─── Material shown
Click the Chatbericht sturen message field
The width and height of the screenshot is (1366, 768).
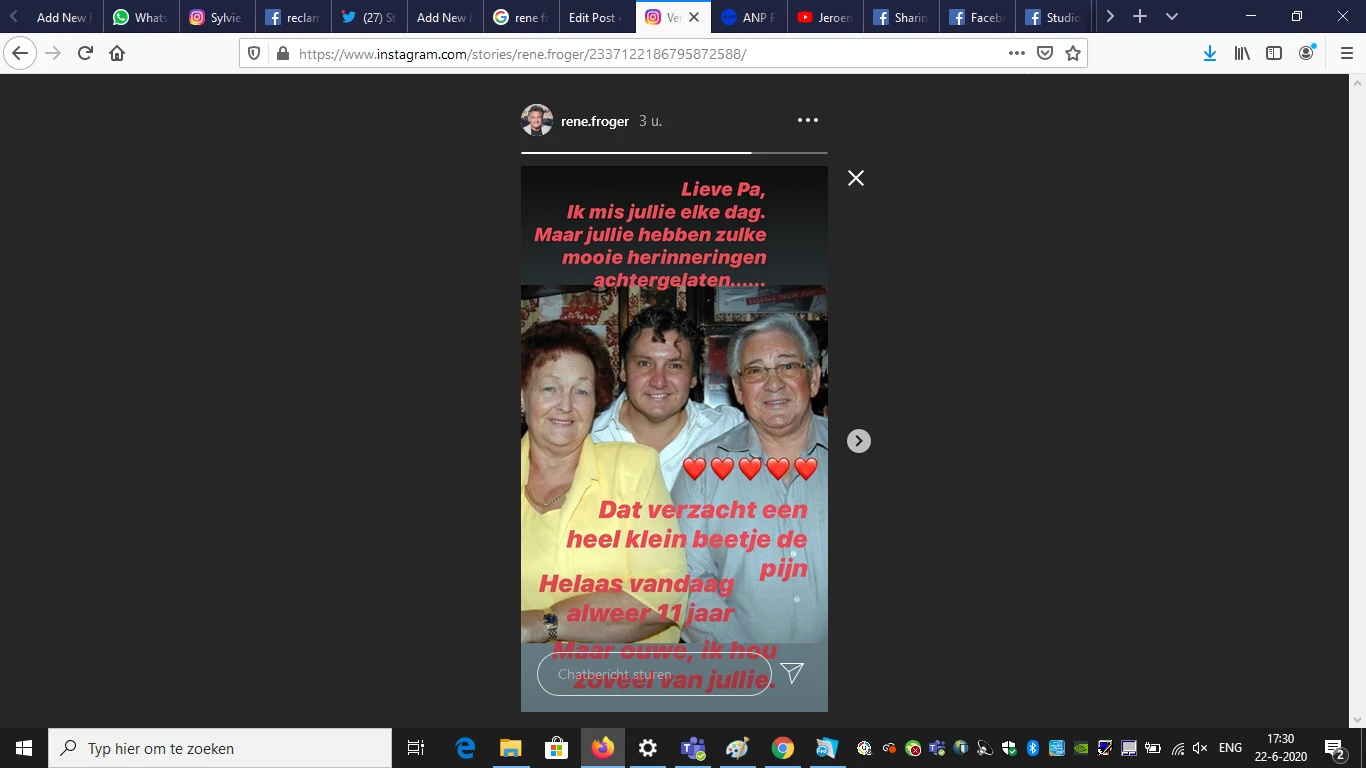click(654, 674)
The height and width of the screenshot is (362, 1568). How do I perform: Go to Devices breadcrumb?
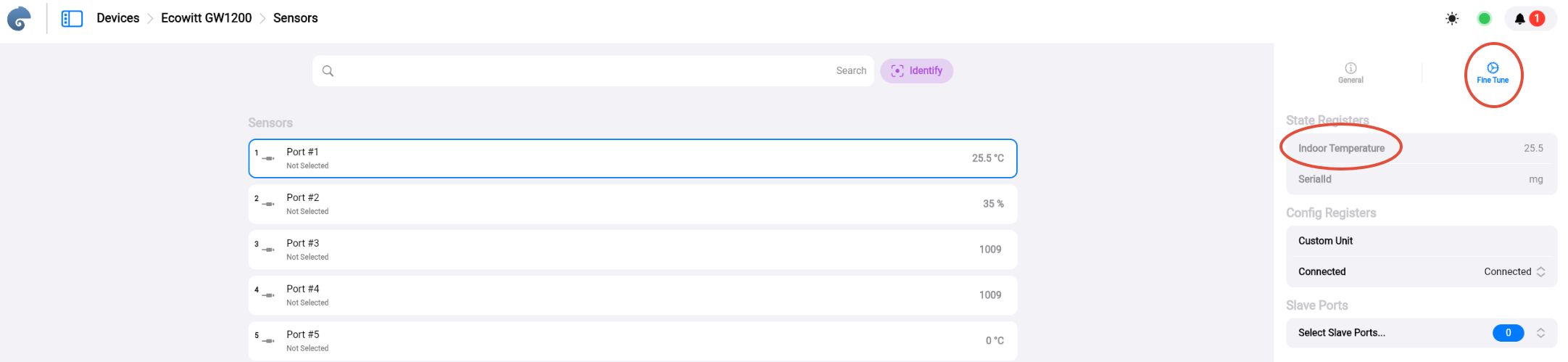(117, 18)
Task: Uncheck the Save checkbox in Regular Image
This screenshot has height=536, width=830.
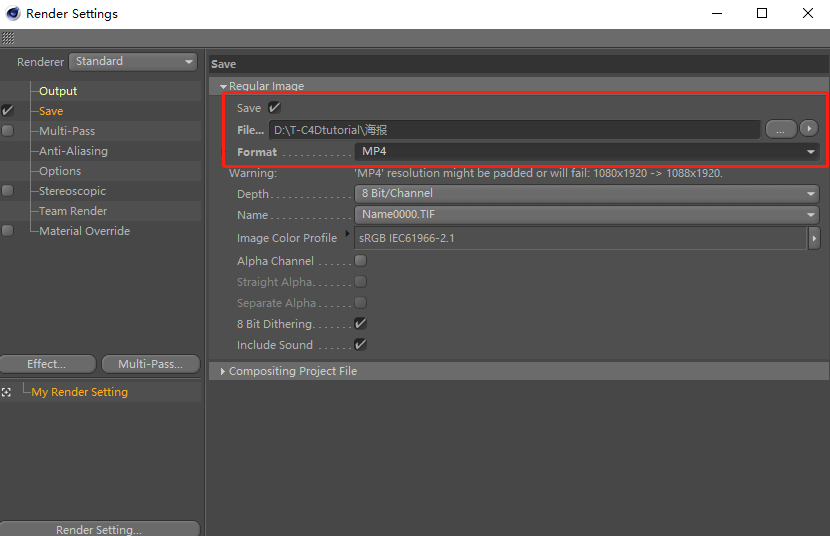Action: 274,107
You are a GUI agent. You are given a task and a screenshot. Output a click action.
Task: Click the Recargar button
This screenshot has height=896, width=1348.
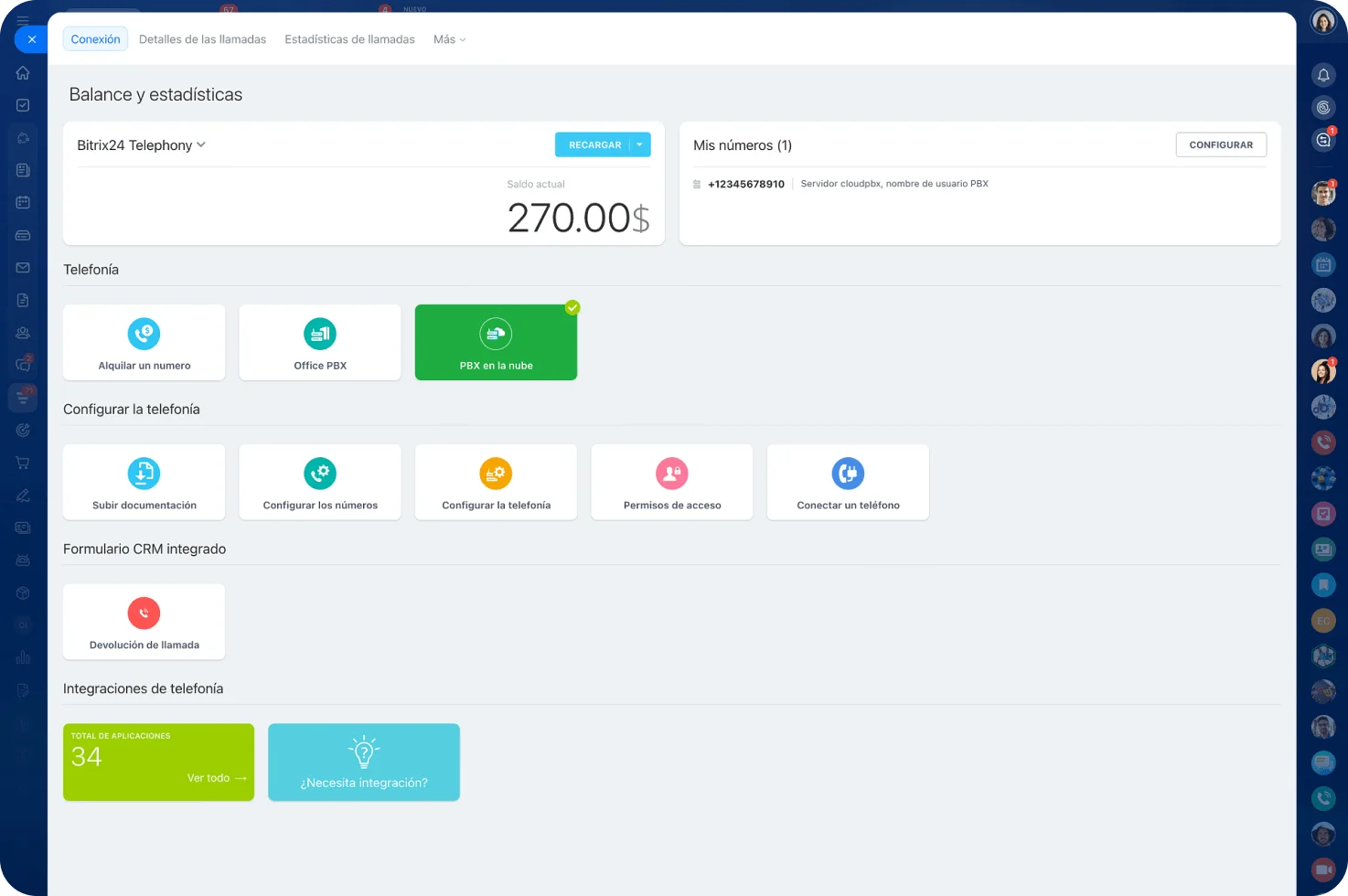[594, 145]
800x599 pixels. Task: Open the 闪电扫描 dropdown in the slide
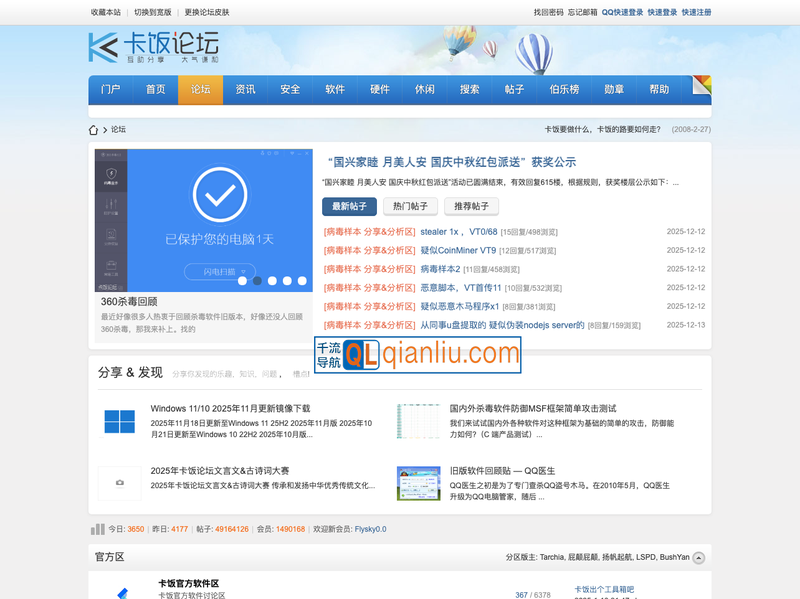click(x=219, y=272)
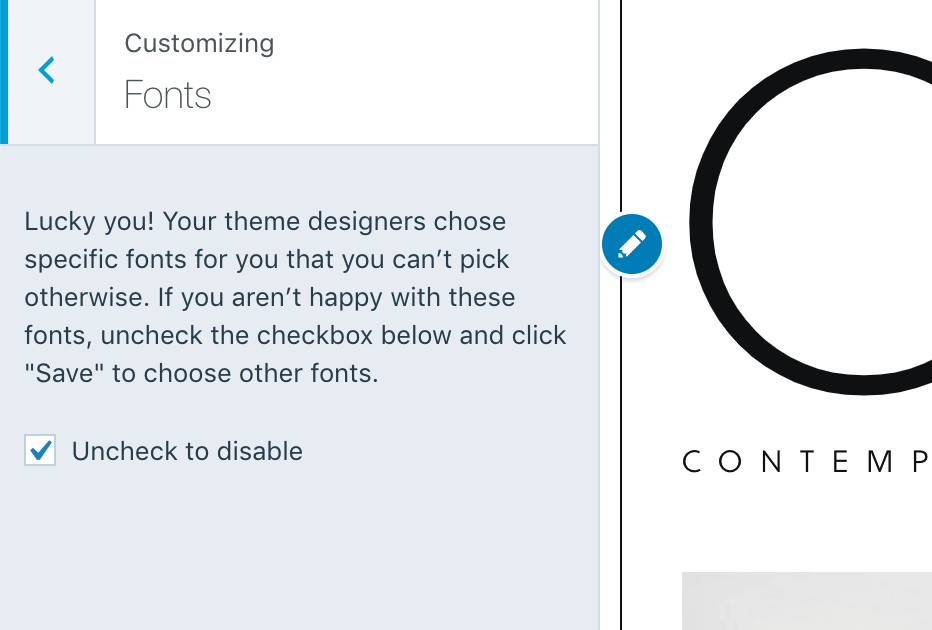932x630 pixels.
Task: Click the 'Lucky you!' description paragraph
Action: click(x=295, y=297)
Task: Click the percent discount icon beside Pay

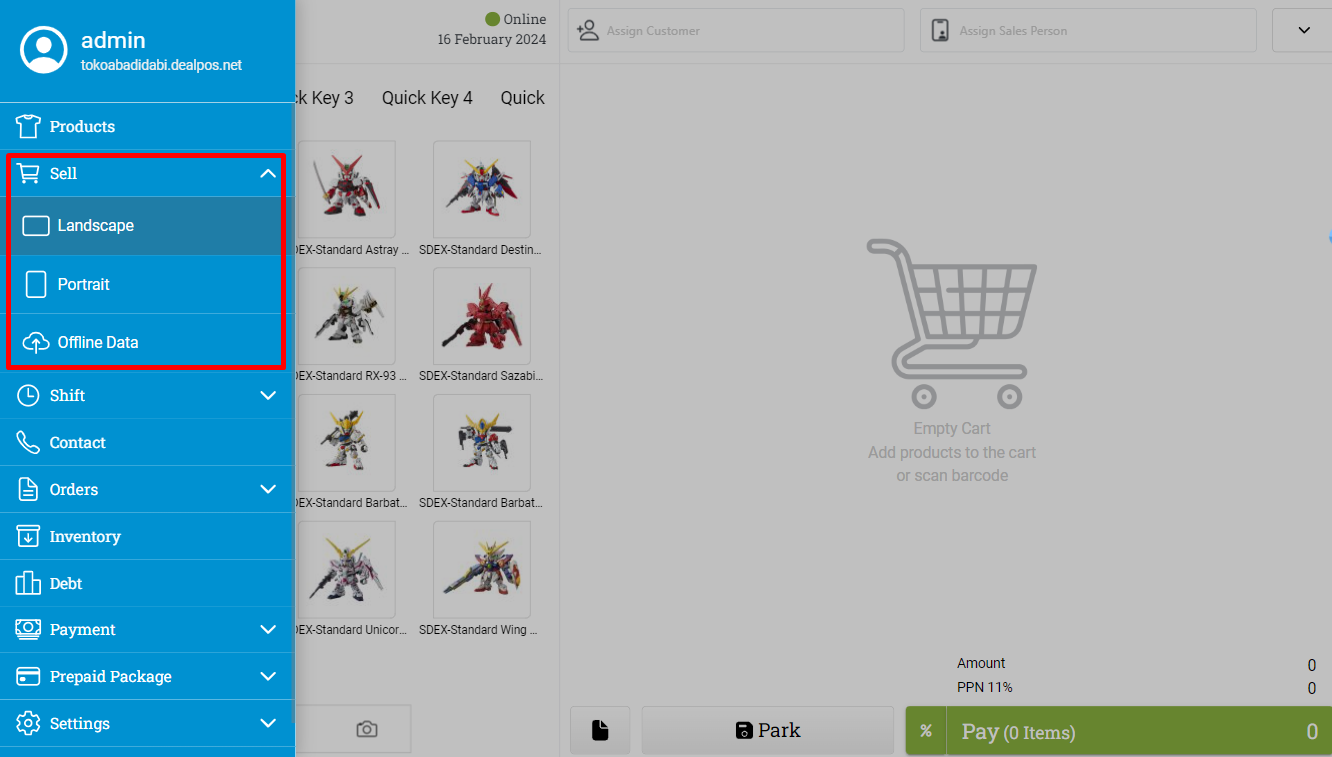Action: pos(926,731)
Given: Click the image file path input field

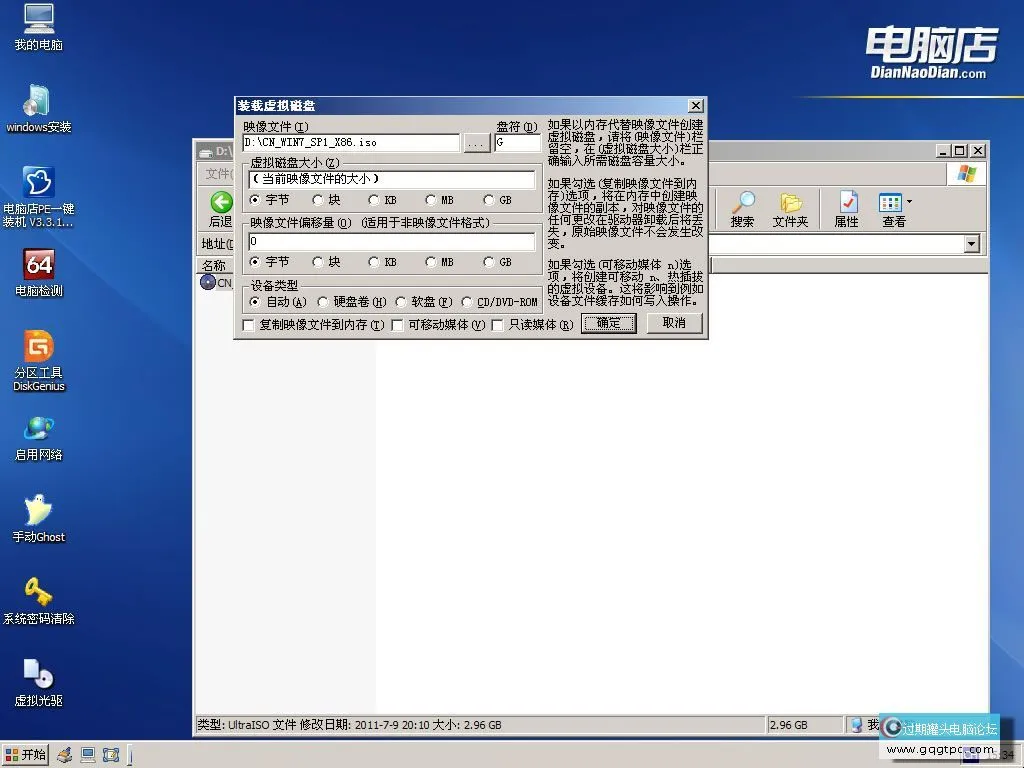Looking at the screenshot, I should (350, 142).
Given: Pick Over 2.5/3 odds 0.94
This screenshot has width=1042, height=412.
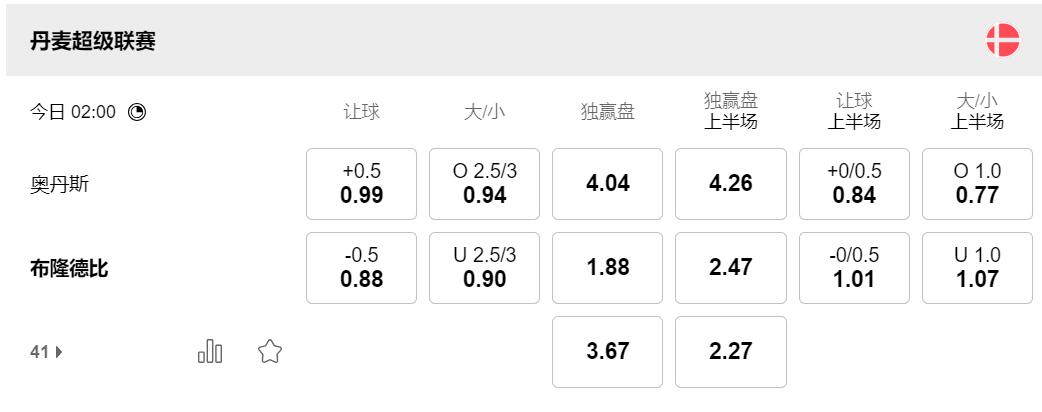Looking at the screenshot, I should click(x=484, y=184).
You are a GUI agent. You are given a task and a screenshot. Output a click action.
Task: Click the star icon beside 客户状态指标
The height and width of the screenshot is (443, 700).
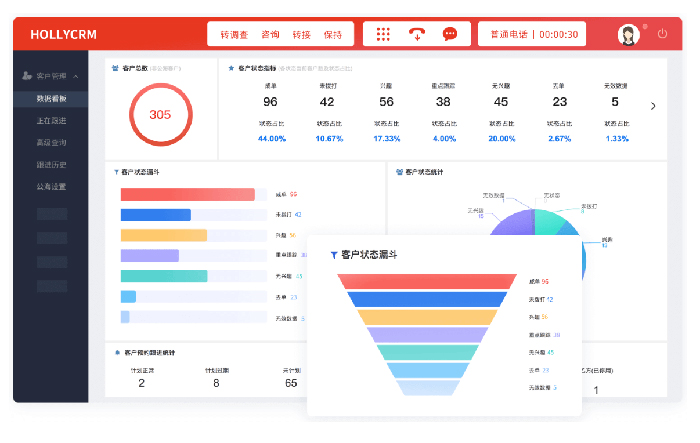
──────
**Assigned task:** Leaving out the pictures, please transcribe exactly the lines from the one that holds "Task: Click the star icon beside 客户状态指标" through the last line of the entries above, both included.

**Written reply:**
Task: Click the star icon beside 客户状态指标
The height and width of the screenshot is (443, 700).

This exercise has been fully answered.